I don't have any expierence with the 833 so I will stick to the MixPre and 633 mostly. Since you asked about simplicity I will try and focus on usability.

 

- The MixPre is extremely light and I can easily carry it (+powerbank) around on a waist belt all day without having any weight on my shoulders. The powerbank (26000 mAh) lasts longer than 12 h of operating. The 633 with two NP-F batteries on the other hand is heavier and I would mostly use a combination of waist belt and shoulder strap (x-shape) but that's just my taste. The light weight of the MixPre comes with many compromises in hardware design (I/O) ofc (see following) and the 633 is obviously built rock-solid.

- The MixPre basically has most of the features needed like TC-generator, file meta-data and sound report info. However, it doesn't have a dedicated TC In/Out so you have to use the mini-jack Aux In (TC In) or Stereo Out (TC Out) which you then cannot use for another purpose. The 633 and probably all other "pro" recorders have their dedicated TC In/Out and "proper" in/out sockets (XLR, TA-3...).

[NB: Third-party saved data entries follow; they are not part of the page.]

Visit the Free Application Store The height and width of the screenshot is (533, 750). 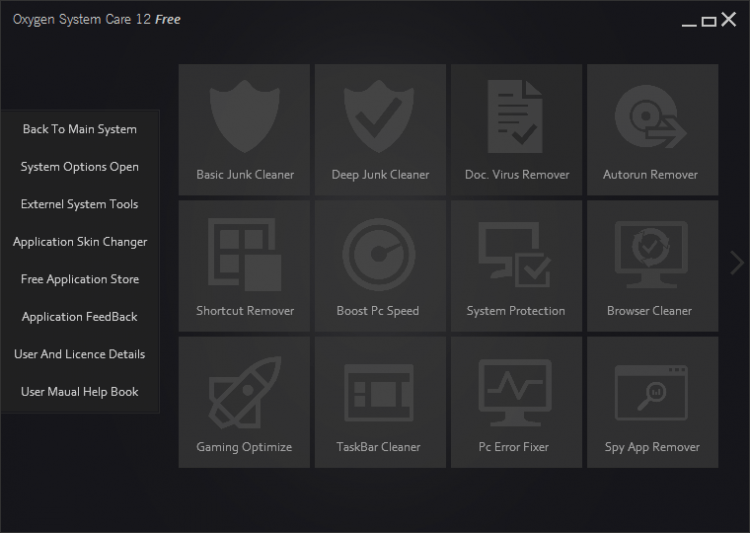[x=80, y=279]
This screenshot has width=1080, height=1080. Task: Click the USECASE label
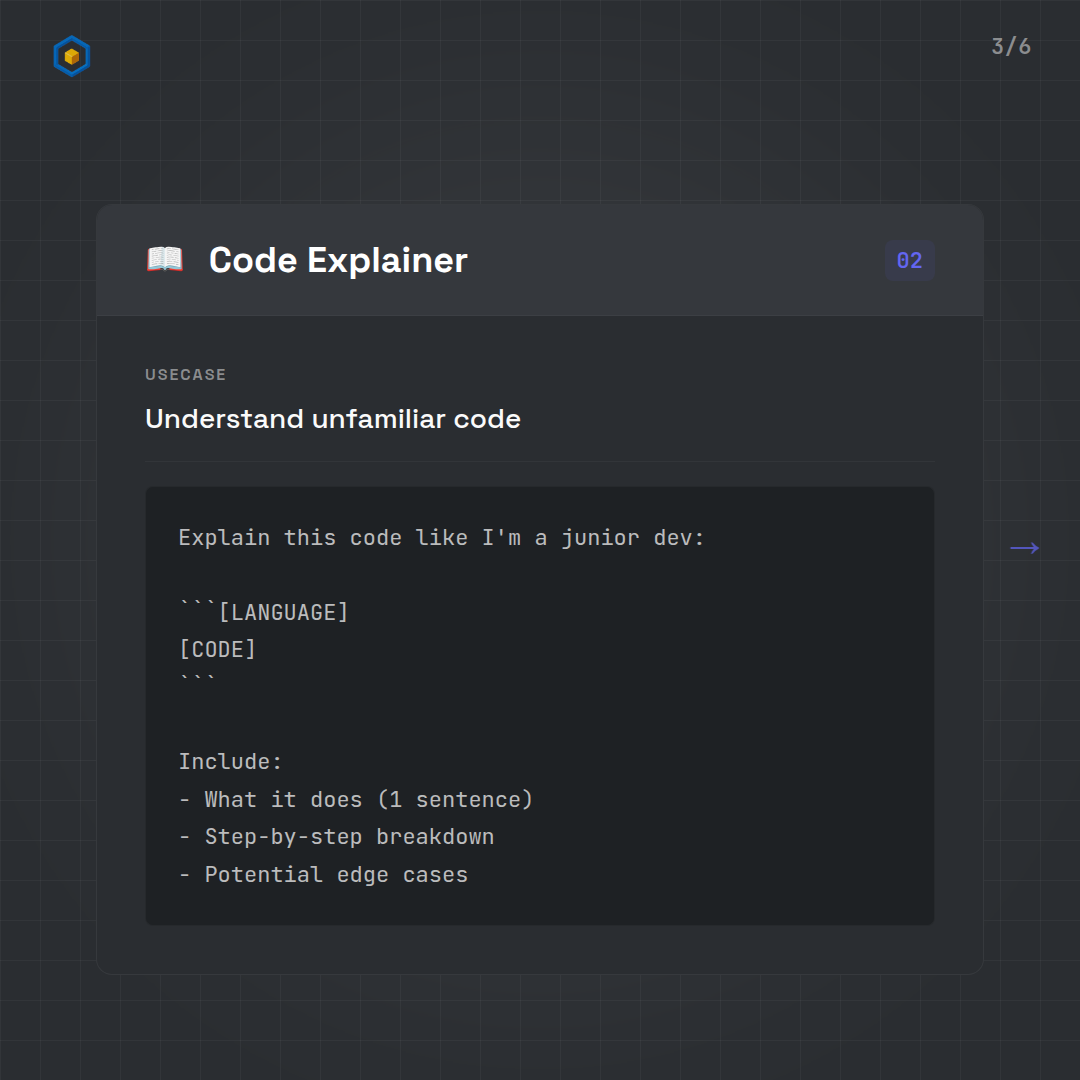click(x=186, y=375)
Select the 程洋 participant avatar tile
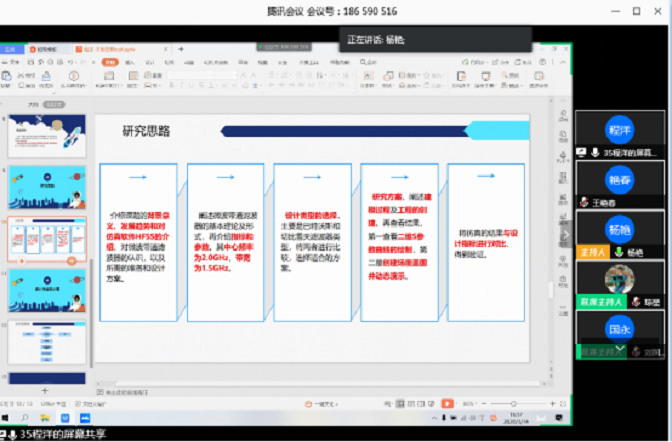This screenshot has width=672, height=442. (619, 129)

- The MixPre has really good mic preamps so sound-wise I think there's no compromise being made. The 633 only has 3 mic pres but since you already have a mixer (302?) you could also use that for 2 additional mic channels whenever you need more than 3 mics.

- You have to use the touch display of the MixPre a lot together with the wheel/knob on the side which is kind of annoying. For meta-data and scene naming it's probably the best to use the Wingman App (no bluetooth dongle needed on the MixPre). You also don't have the function of scene increment or pre-naming scenes in a list like you have on the 633. The Wingman App works fine but I prefer lists and shortcuts for scene increment on the 633. It's just faster and you don't need a phone or tablet. Adjusting gains and faders is also faster on the 633 because of dedicated hardware controls. On the MixPre you only have 4 faders and have to enter the channel screen of each channel to adjust the gains with the touch screen or wheel (on the side...).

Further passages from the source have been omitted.